Para pecinta musik Indonesia tetntu masih ingat lagu-lagu legendaris dari legenda musik Indonesia, Didi Kempot, termasuk lagu berjudul “Pamer Bojo”? BASEJAM merilis ulang lagu ini di bulan Desember 2025 ini. Single yang dirilis tepat di bulan kelahiran Didi Kempot merupakan bentuk penghormatan dan sekaligus pelepas rindu akan karya-karya hebat Didi Kempot.
Pemilihan sosok Didi Kempot bukanlah tanpa alasan. Menghormati dan melestarikan karya seorang tokoh musik Pop Jawa terbesar, sudah sewajarnya dilakukan oleh setiap musisi Indonesia. BASEJAM berharap interpretasi yang dihadirkan dapat diterima dan dilihat sebagai hasil usaha terbaik. Jasa Didi Kempot sangatlah besar dalam mempopulerkan musik Pop Jawa sehingga menjadi musik yang sangat dekat dengan masyarakat, tidak hanya orang Jawa, tapi hingga ke Suriname. Dan ini juga bentuk partisipasi BASEJAM dalam melestarikan salah satu kekayaan bangsa, yaitu Bahasa daerah Jawa.

#####

Instruksi 1 - Bisakah Anda menuliskan ulang kutipan tentang Didi Kempot dari "Para pecinta musik" sampai "hebat Didi Kempot." dengan mengganti "Desember" menjadi "November"?

Baris Data -
#####

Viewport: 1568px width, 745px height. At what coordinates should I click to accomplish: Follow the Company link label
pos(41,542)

#####

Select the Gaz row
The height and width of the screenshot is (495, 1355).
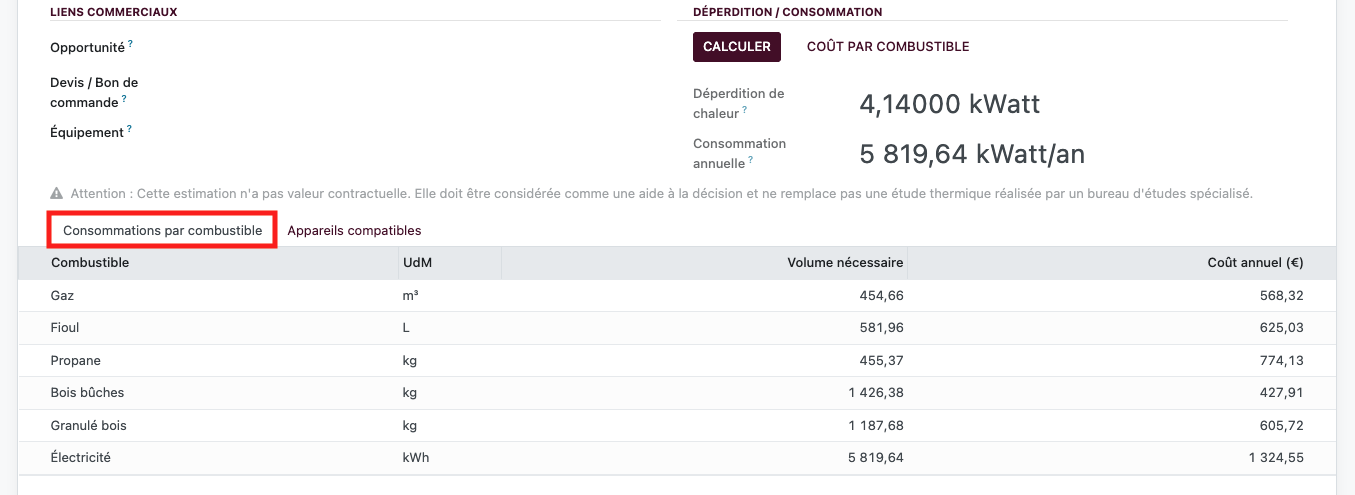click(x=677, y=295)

#####

Instruksi 2 - Salin persis baris-baris dalam catatan dari baris yang memuat "Select the Gaz row" sampai baris yang memuat "click(x=677, y=295)", tanpa menyertakan gambar.

Jawaban 1 -
Para pecinta musik Indonesia tetntu masih ingat lagu-lagu legendaris dari legenda musik Indonesia, Didi Kempot, termasuk lagu berjudul “Pamer Bojo”? BASEJAM merilis ulang lagu ini di bulan November 2025 ini. Single yang dirilis tepat di bulan kelahiran Didi Kempot merupakan bentuk penghormatan dan sekaligus pelepas rindu akan karya-karya hebat Didi Kempot.

Jawaban 2 -
Select the Gaz row
The height and width of the screenshot is (495, 1355).
click(x=677, y=295)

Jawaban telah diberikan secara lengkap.